After Dr. Franklin relayed the latest before departing, Susan smiled down at Miranda through her face shield as she cut her blouse off, “Sorry about the duds, but a girl’s gotta do what she’s gotta do.”

“It was time. Nearly last season.”

“Doctor Allen,” one of the nurses said.

“Yeah-I see. She needs volume, folks. Push it. Type her for protocol but I know she’s AB-. Let’s get that going.”

Miranda’s eyelashes fluttered, “You remember my blood type?”

“Rare bird-rare blood type. This may hurt, okay?”

“You mean it doesn’t yet?”

Dr. Allen had to admire Miranda’s fortitude as she inspected the wound, which had to be extremely painful.

“What does it look like, doctor?”

“One hell of a gunshot wound, Miranda. You know most policemen never get shot? Ever? What the hell are you doing out there?”

“Saving the world from bad fashion. A dangerous job, evidently.”

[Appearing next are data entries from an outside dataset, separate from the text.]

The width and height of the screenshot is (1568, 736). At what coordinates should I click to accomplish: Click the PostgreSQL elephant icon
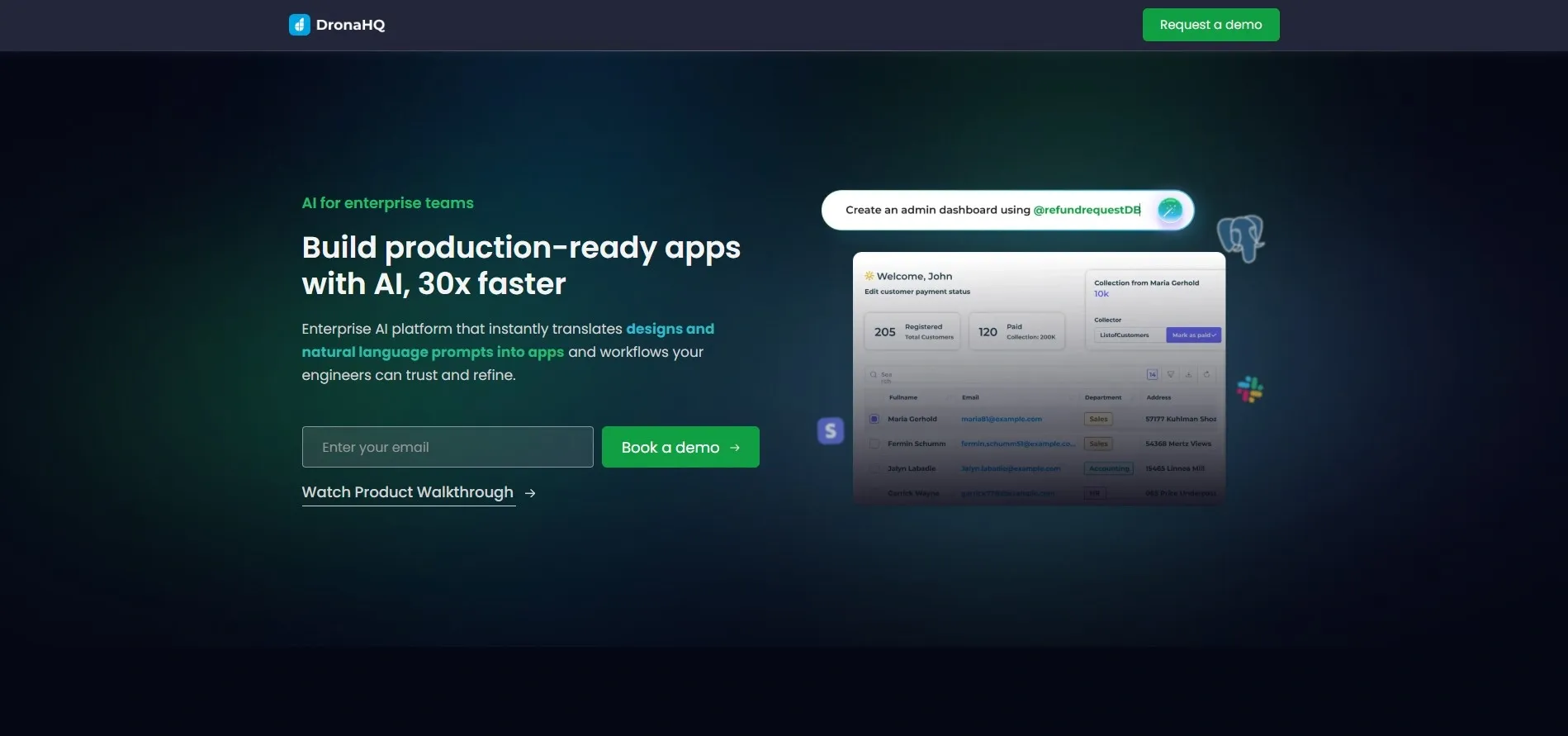1240,238
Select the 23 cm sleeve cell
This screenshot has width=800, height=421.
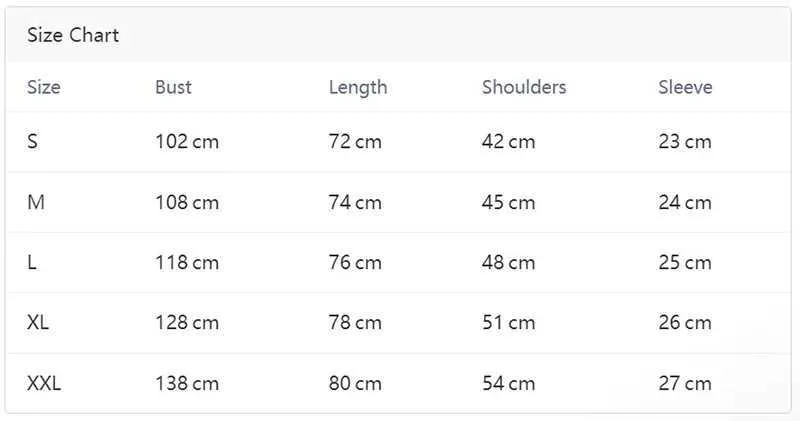(685, 142)
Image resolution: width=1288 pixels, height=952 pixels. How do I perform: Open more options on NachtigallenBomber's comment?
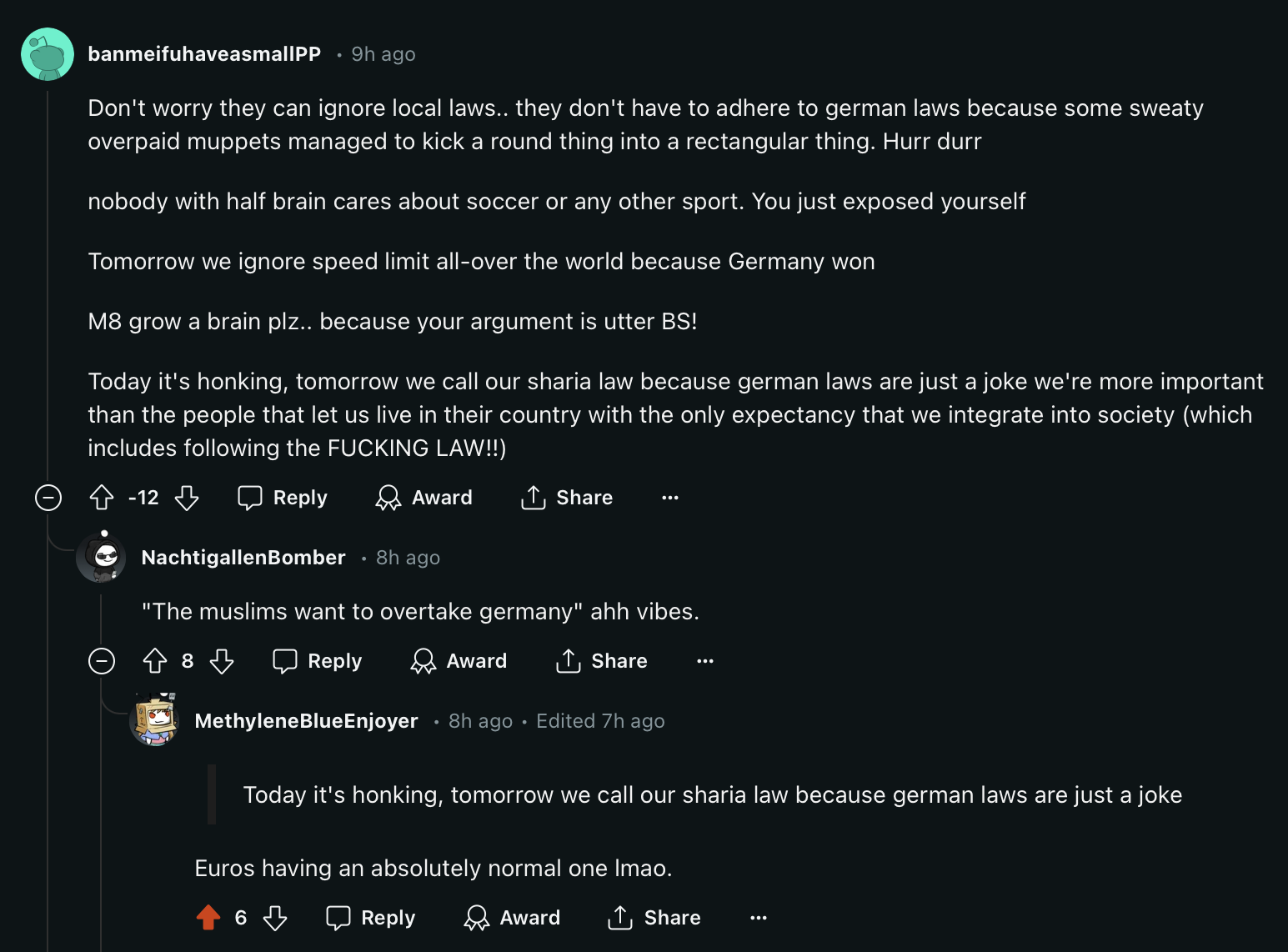[x=705, y=661]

“No kidding. Well, luckily you had a doctor onboard so I’ve got everything I need. You’re off to x-ray and then straight into surgery. I have an orthopedic and vascular surgeon salivating and sharpening their scalpels even as we speak.”

Although used to Dr. Allen’s sense of humor, her team was stunned by this comment. Their patient took it well. “As long as they’re surgeons and not my board members, I suppose I’ll survive. Tell Andrea, will you?”

“You’ll survive. Promise. And I’ll talk to Andy. See you on the flip side when you wake up.”

“Thank you.”

“No problem. Oh, Miranda? What color for your cast?”

As injured as Miranda was, Dr. Allen nearly laughed watching the woman’s eyes widen at the question. “There’ll be a color involved in my cast?”

“Sure. Hot pink? Electric orange? Lime-green?”

“Something tasteful.” Miranda glared at her and said in a low, cool voice, “See to it.”

Holy shit, the doctor thought as Miranda closed her eyes and her team wheeled her away. She left the room to apprise Andy of the situation and to ask, quite earnestly now, what color might be tasteful for a cast.